**What is expected**
In the entries below, find the string "Heart" and return each line holding it.

**Data for analysis**
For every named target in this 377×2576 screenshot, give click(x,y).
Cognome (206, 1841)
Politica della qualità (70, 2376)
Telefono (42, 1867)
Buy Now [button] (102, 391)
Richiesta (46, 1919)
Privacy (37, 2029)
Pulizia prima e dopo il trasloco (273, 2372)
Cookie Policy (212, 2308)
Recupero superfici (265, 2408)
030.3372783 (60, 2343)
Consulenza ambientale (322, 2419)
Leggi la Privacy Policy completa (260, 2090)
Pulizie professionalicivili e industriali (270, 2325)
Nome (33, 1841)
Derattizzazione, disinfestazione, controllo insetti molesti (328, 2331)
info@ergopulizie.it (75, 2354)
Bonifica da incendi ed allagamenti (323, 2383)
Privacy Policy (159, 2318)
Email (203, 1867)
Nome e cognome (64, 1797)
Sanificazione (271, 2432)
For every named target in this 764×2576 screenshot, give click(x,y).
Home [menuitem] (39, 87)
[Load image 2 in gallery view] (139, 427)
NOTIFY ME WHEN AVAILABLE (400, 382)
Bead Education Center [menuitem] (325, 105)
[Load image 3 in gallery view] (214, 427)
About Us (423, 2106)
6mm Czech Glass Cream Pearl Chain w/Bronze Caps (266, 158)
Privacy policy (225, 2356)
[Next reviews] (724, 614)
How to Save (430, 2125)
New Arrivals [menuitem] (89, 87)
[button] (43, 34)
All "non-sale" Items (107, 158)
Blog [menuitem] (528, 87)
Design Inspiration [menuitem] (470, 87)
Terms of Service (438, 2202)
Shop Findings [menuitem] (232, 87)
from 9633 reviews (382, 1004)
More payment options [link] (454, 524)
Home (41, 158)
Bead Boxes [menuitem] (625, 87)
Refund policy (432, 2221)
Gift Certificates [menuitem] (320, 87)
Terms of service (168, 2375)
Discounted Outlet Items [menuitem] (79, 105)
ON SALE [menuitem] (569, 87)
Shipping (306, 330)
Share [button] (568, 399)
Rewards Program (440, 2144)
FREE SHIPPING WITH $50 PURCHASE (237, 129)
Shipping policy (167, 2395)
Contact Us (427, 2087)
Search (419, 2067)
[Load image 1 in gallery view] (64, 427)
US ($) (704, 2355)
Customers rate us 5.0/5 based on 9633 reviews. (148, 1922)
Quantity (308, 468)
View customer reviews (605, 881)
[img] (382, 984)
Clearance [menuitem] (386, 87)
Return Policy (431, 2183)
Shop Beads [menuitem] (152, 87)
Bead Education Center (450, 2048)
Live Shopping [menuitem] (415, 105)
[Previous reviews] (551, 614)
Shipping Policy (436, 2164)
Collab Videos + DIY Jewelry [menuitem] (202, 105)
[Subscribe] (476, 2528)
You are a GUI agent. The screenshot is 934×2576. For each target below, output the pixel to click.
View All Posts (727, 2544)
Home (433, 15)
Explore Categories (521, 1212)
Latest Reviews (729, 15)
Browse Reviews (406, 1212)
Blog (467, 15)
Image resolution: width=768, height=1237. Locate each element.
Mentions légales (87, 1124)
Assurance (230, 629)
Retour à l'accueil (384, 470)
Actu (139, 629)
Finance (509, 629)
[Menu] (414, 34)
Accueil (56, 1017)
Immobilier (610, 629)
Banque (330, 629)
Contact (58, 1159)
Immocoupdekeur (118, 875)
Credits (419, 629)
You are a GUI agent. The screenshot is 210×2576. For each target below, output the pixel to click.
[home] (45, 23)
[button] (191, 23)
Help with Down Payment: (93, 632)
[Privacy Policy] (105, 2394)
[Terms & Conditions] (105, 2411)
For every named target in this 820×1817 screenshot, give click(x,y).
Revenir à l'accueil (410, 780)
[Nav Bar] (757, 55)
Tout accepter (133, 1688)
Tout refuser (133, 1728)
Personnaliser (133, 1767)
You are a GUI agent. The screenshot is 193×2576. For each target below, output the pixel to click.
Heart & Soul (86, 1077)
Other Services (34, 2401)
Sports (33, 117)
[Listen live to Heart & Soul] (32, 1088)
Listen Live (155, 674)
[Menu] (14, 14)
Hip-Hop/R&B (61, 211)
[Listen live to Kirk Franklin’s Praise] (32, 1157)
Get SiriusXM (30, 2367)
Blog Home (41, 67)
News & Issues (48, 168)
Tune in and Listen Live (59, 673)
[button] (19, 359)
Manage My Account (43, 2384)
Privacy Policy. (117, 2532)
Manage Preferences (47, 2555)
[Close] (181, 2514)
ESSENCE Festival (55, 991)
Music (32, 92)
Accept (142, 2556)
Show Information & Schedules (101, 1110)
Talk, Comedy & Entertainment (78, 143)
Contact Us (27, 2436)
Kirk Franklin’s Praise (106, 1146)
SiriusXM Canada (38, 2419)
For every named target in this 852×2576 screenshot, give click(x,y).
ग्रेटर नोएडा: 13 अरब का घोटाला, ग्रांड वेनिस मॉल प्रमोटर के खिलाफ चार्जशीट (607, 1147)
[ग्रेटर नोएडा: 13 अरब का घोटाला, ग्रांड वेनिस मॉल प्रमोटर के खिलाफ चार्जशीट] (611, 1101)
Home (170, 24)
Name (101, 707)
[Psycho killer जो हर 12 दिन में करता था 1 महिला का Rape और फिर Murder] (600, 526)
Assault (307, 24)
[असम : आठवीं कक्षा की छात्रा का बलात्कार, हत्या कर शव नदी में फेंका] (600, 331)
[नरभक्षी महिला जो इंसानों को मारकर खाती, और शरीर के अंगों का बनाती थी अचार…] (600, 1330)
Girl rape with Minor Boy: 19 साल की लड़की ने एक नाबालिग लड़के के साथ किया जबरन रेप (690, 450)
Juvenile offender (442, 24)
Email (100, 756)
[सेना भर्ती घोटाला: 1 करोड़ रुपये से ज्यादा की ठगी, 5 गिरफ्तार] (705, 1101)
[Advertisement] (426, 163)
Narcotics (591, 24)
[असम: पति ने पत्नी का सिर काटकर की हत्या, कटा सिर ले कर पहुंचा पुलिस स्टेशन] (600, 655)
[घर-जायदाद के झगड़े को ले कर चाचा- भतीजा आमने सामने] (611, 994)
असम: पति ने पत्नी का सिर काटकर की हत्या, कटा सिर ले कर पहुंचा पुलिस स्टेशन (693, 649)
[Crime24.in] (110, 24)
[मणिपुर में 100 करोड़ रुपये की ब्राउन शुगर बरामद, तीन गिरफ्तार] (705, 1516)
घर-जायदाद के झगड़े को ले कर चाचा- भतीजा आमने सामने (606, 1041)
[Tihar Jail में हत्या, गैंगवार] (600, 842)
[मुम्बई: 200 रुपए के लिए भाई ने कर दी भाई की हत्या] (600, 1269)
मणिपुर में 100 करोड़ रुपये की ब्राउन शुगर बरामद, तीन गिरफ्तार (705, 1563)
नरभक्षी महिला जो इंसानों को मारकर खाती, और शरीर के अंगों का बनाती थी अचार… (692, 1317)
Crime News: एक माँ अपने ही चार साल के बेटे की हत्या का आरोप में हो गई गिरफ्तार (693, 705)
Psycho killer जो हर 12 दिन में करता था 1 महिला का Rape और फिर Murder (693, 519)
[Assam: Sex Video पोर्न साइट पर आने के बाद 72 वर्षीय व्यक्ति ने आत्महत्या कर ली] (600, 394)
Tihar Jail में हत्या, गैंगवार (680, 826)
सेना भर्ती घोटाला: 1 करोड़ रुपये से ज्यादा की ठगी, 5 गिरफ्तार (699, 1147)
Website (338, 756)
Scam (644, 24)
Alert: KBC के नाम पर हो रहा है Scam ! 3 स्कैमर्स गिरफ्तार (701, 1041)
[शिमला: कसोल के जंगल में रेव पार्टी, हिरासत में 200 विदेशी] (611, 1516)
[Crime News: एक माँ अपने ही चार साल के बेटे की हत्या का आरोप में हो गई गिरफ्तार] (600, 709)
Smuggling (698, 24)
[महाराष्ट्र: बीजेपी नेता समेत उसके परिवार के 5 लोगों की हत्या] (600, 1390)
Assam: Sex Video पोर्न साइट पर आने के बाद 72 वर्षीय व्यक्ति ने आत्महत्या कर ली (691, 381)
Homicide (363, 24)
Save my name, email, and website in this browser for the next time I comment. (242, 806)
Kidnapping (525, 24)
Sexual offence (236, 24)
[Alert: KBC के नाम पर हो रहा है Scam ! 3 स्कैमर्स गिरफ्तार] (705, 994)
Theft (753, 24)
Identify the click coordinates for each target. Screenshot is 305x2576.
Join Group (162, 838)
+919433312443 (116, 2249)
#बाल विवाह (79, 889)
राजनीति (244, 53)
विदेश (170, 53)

**Answer section**
Heart & Soul (86, 1077)
[Listen live to Heart & Soul] (32, 1088)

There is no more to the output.